Madam Willan—one could call her no less—ran a decent trade as a seamstress. Her husband had killed a man over a bad debt and ruined the family's reputation, and so Madam Willian started off getting her hands on scraps of cloth the wealthy merchants' wives threw away. Now she made dresses for all Gwenna's girls, but Tara wanted a nice wool coat lined with sheepskin, and a large enough hood to shadow her face for her work.

The seamstress was quick with Tara: she was in a furious conversation with her first tenant in a small shack she'd bought to rent out. Still, she insisted on fitting Tara, doing up the carved bone buttons, checking the hood. "I made it wide, so you can show your pretty little face a bit, when you dare it. Catch yourself a nice fella. Maybe a soldier boy?"

"You know about Darian too? What's wrong with this place, no one has anything better to do?"

Madam Willian fixed Tara with a hard stare. "No one wants to see you dead in the gutter for snatching from the wrong one. That's all. If the gent is kind, you shouldn't let him slip away."

"I'm careful, Madam Willian. I'm always careful."

"You're young. You think no one is faster, no one is smarter. Until you meet him. Go on, now, I've got a cheat to scold."

Tara stepped out into the street, instantly grateful for the coat as a frigid wind blew by. She began to walk back towards her home, the sound stone cottage that belonged to her father in a warren of small, smoky houses. The house was one of the only things from the long ago time when her father worked, and Tara took great pride in keeping it up alone.

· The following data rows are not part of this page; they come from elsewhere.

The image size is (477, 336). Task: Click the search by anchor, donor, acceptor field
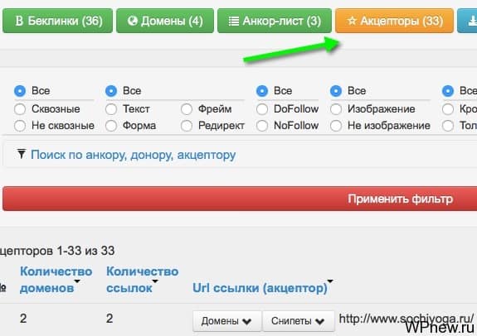[x=241, y=155]
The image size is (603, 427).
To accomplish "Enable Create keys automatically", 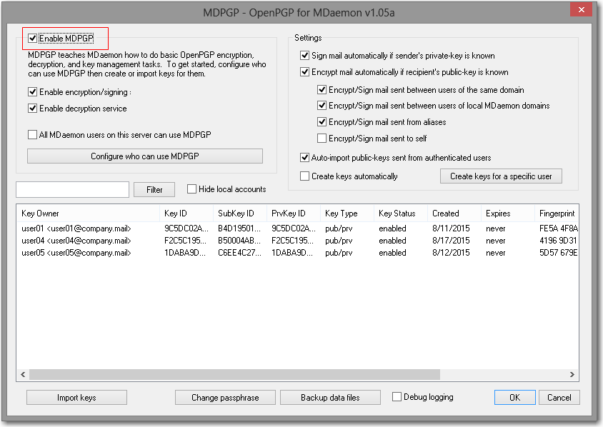I will click(x=305, y=176).
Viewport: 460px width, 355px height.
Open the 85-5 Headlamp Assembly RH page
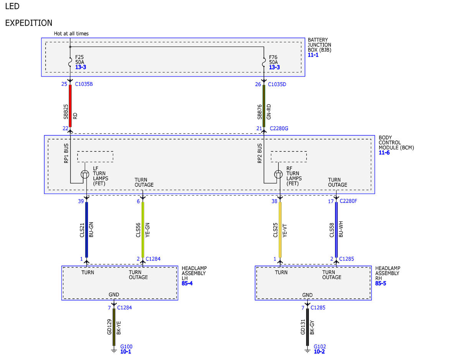(381, 284)
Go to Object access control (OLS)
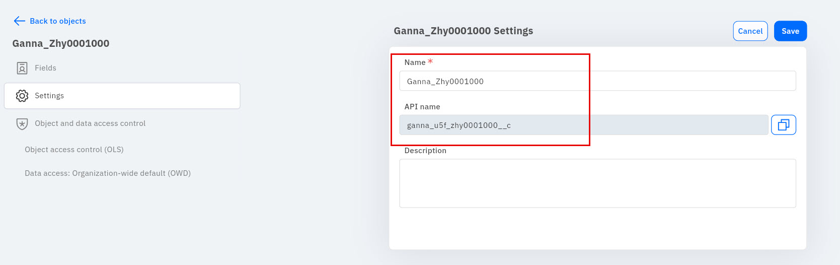This screenshot has height=265, width=840. [x=74, y=150]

Far away, at the northern edge of the city, a bell began to clang faintly. Tara's blood ran cold. The sound was picked up immediately by other watchtowers, and then the criers in the quarters, a panicked cacophony of screaming metal. The streets turned to chaos as citizens began to run, some screaming, some seizing planks of wood or clay amphorae, whatever cheap weapon was at hand until they got to their homes. The bulk of the soldiers were in the better areas, so there was no comforting rush of boots on the pitted cobbled street.

And then the screams changed, and Tara froze for a moment at the completely new wail of terror. It was almost animalistic: people's senses left them, and the only thing left behind was pure primal fear. Tara started to run as the first immense black forms blew like a black wind into her neighborhood, with a speed and agility belonging more to wolves than Men. She couldn't name the thing: it was no Man, but a monster, and twice the size of an Orc.

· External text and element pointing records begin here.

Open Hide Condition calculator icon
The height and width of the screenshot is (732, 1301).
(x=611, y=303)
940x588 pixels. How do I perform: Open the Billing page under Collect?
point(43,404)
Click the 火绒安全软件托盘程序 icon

Not too much father, she told herself, dashing madly for her door. She didn't even want to think about what it was now slaughtering people in the street behind her. There was a cruel, sneering, guttural roar mixed with the squealing of terrified pigs at butchering time. Only they were not pigs, but Tara's friends and enemies and neighbors. She didn't want to see, didn't want to know it. Tara skidded into her house and dropped the heavy oak and iron plank to bar her door. The house was one large room with a hearth on the first floor, with stone stairs leading up to a second story above. There were three small rooms divided by wooden walls on the second floor. In the last room another stone staircase led to the narrow rooftop. Behind the staircase was a false wall. Tara ran into that cold, tight, quiet place and pulled a grey blanket across the narrow gap of space. Anyone looking in would see nothing but stone. Tara, now in complete darkness, listening to the muffled slaughter outside, closed her eyes and counted her breaths to stay calm.